## Stored data
::::
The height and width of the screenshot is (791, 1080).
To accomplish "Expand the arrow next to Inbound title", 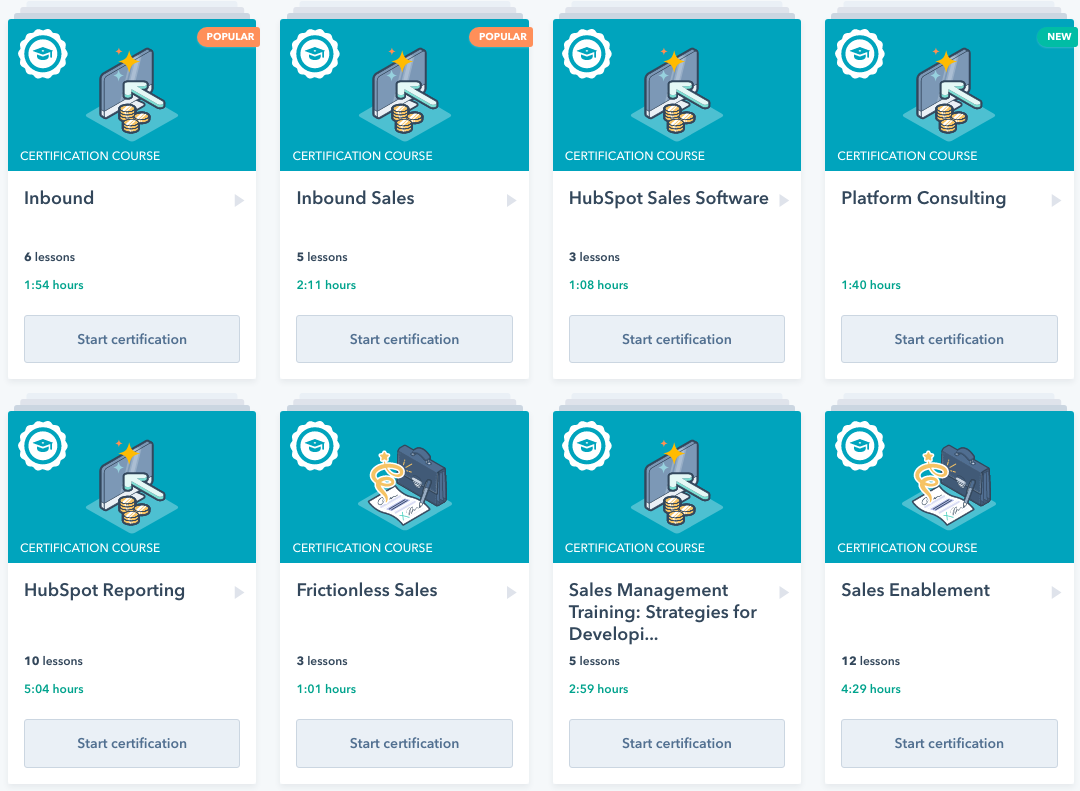I will 239,200.
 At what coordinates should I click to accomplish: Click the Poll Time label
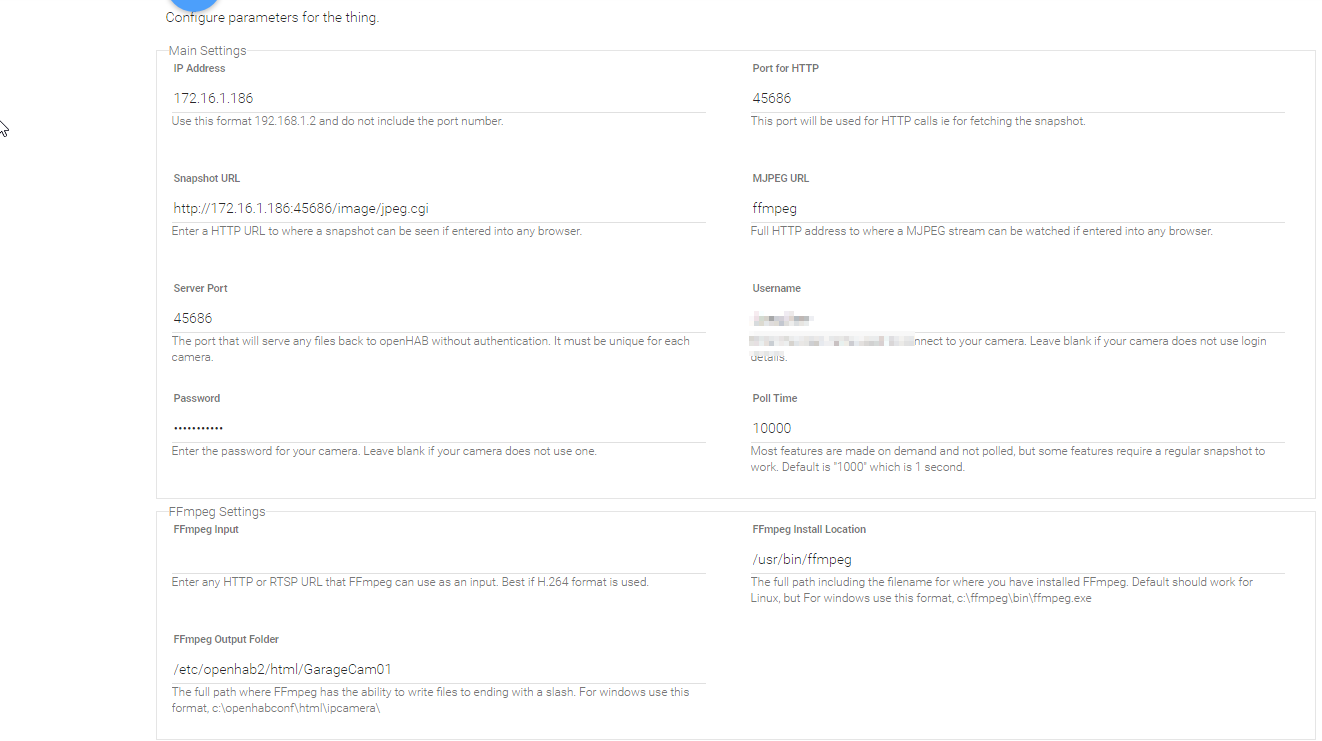click(x=774, y=398)
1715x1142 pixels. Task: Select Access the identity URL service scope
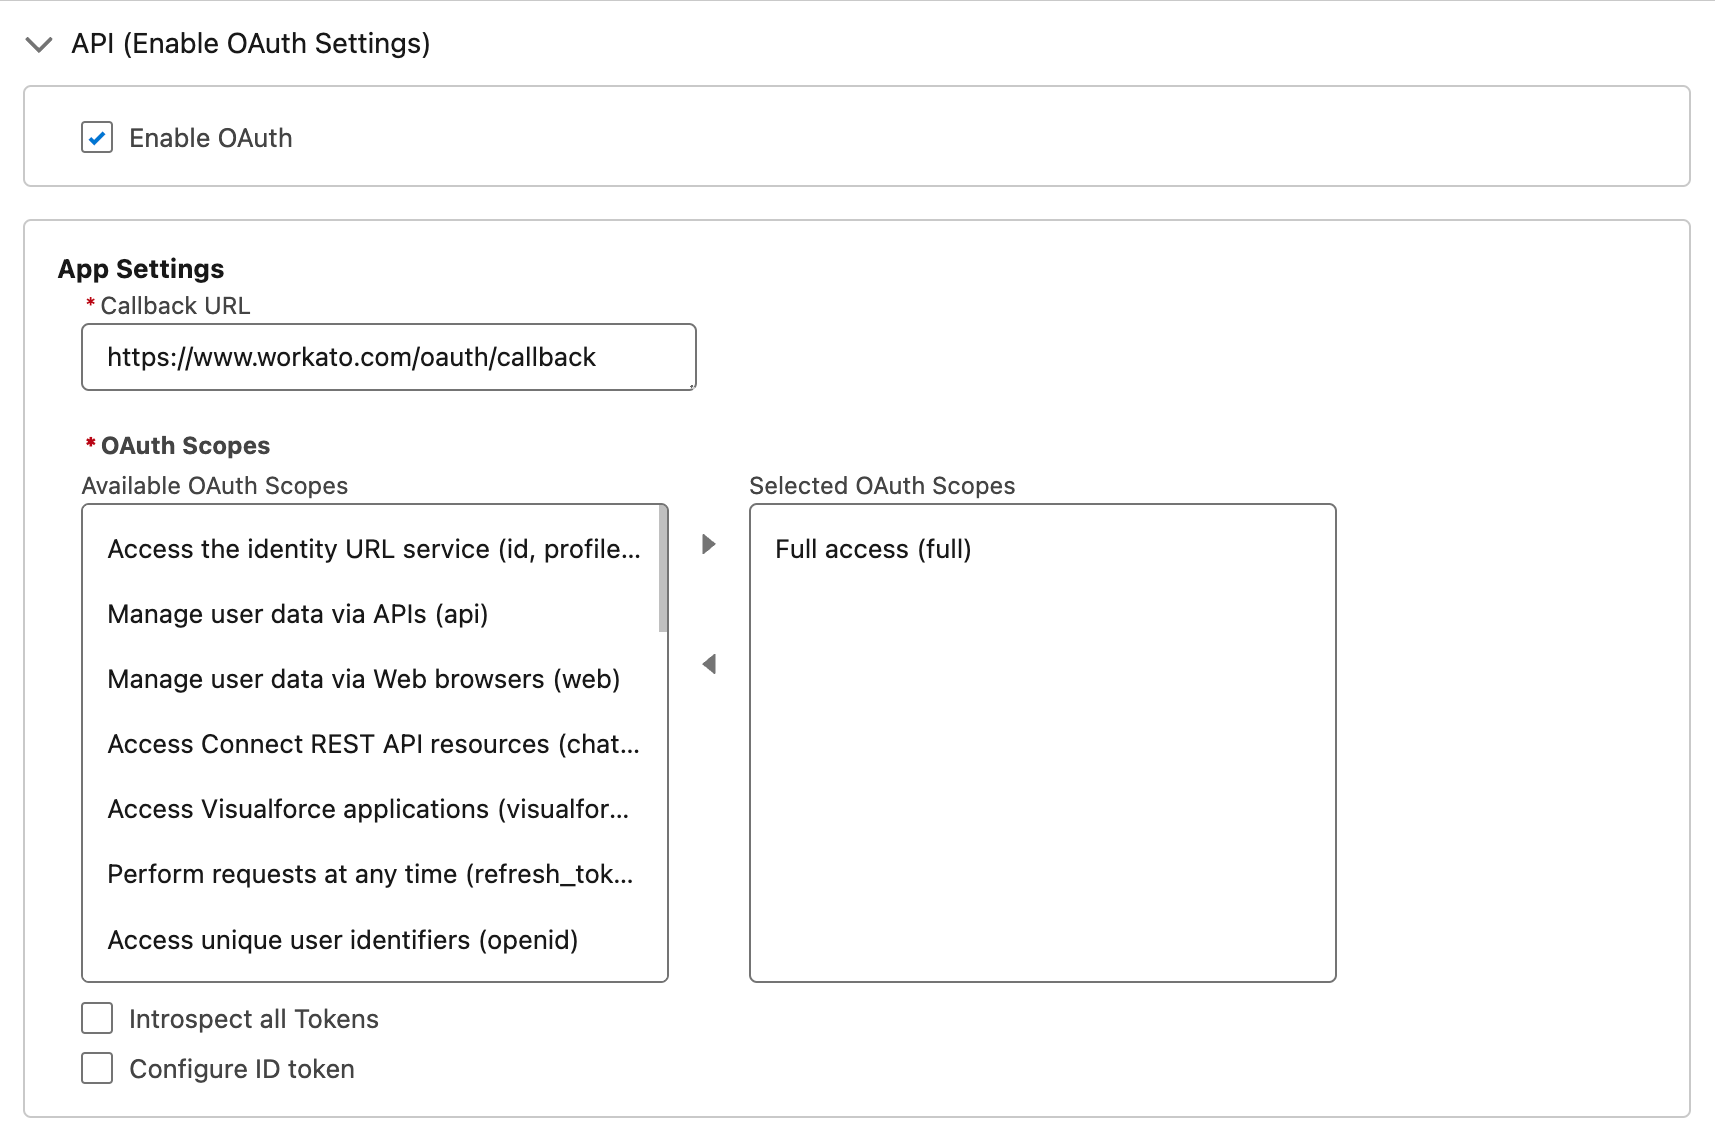coord(374,548)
::::
## PROBLEM
Nothing but the lines from the line with "1715x1142 pixels. Task: Select" through the last line of the data above should be printed, exactly as written and without pictures.

## ANSWER BELOW
1715x1142 pixels. Task: Select Access the identity URL service scope
coord(374,548)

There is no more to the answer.